Quando “Expats” estava sendo filmado, os viajantes que iam para Hong Kong eram obrigados a ficar em quarentena durante semanas em um hotel. A Sra. Kidman e quatro membros da tripulação receberam isenção, disse o governo na época, para realizar “trabalho profissional designado”, descrevendo-o como necessário para a economia local.

O tratamento especial irritou os moradores, que o consideraram injusto e um exemplo do tipo de privilégio que o programa disse que iria examinar. A isenção também foi criticada na altura pelos legisladores de Hong Kong, incluindo Michael Tien, que questionou publicamente por que razão a Sra. Kidman deveria receber tratamento especial.

Na segunda-feira, Tien disse que não importava que o programa não estivesse acessível em Hong Kong porque a esperança era que o poder estelar de Kidman pudesse elevar a estatura de Hong Kong em outros lugares.

“É mais importante que a série seja transmitida no exterior do que em Hong Kong”, disse ele na segunda-feira.

O principal líder da cidade, John Lee, embarcou nos últimos anos numa campanha para “contar bem a história de Hong Kong” e tem tentado atrair celebridades para a cidade desde que as restrições à pandemia foram retiradas em 2023.

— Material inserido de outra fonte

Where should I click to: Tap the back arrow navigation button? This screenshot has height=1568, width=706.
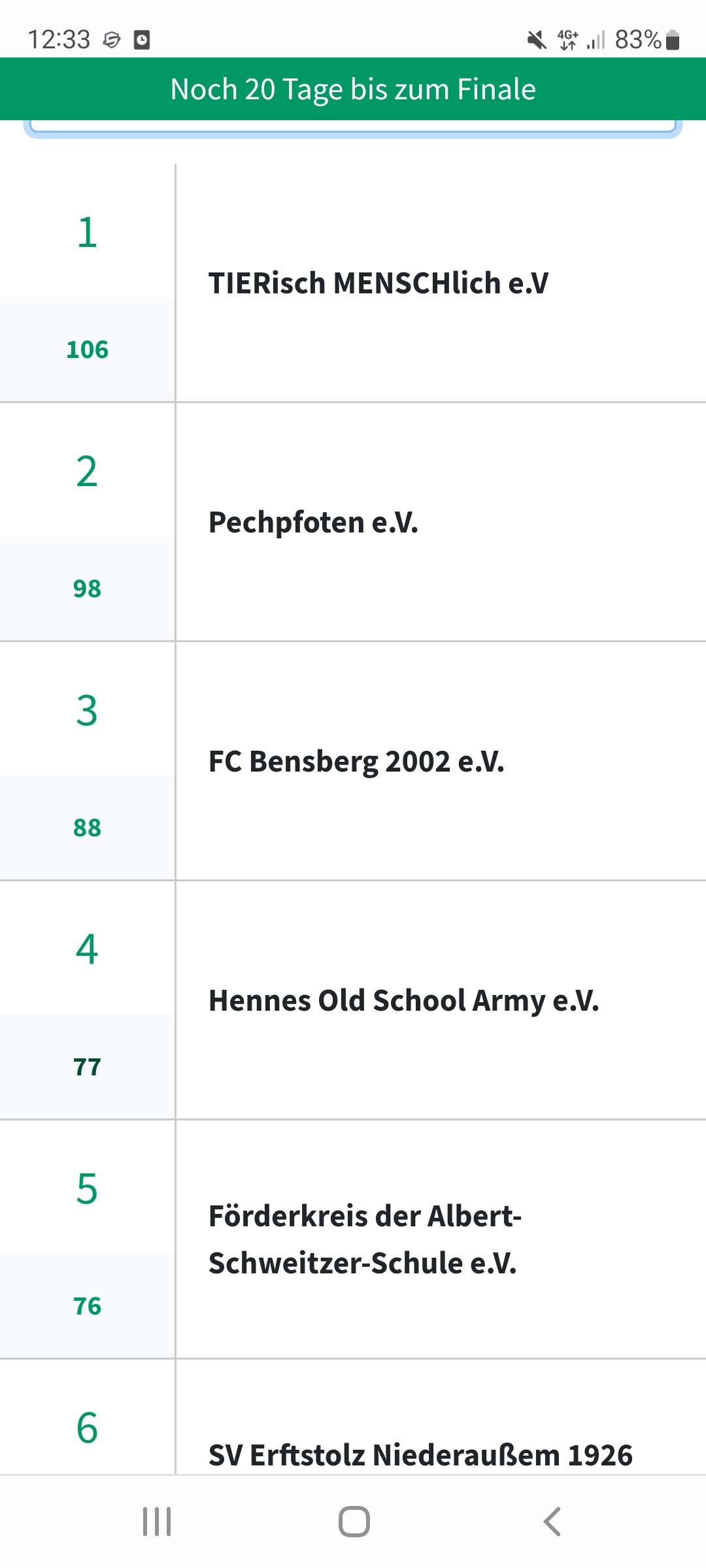552,1522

Dominic Lee, um legislador que lidera uma coligação online não governamental que procura desafiar as críticas à China, disse na segunda-feira que o governo deveria ter feito mais para determinar se Hong Kong seria retratado de uma forma lisonjeira antes de conceder isenções de quarentena.

Tin, da federação de cineastas, disse que procurou uma explicação de pessoas associadas a “Expats” para a sua ausência em Hong Kong, mas não obteve resposta. “Como foi filmado em Hong Kong, o público de Hong Kong também gostaria de ter a oportunidade de assisti-lo”, disse ele.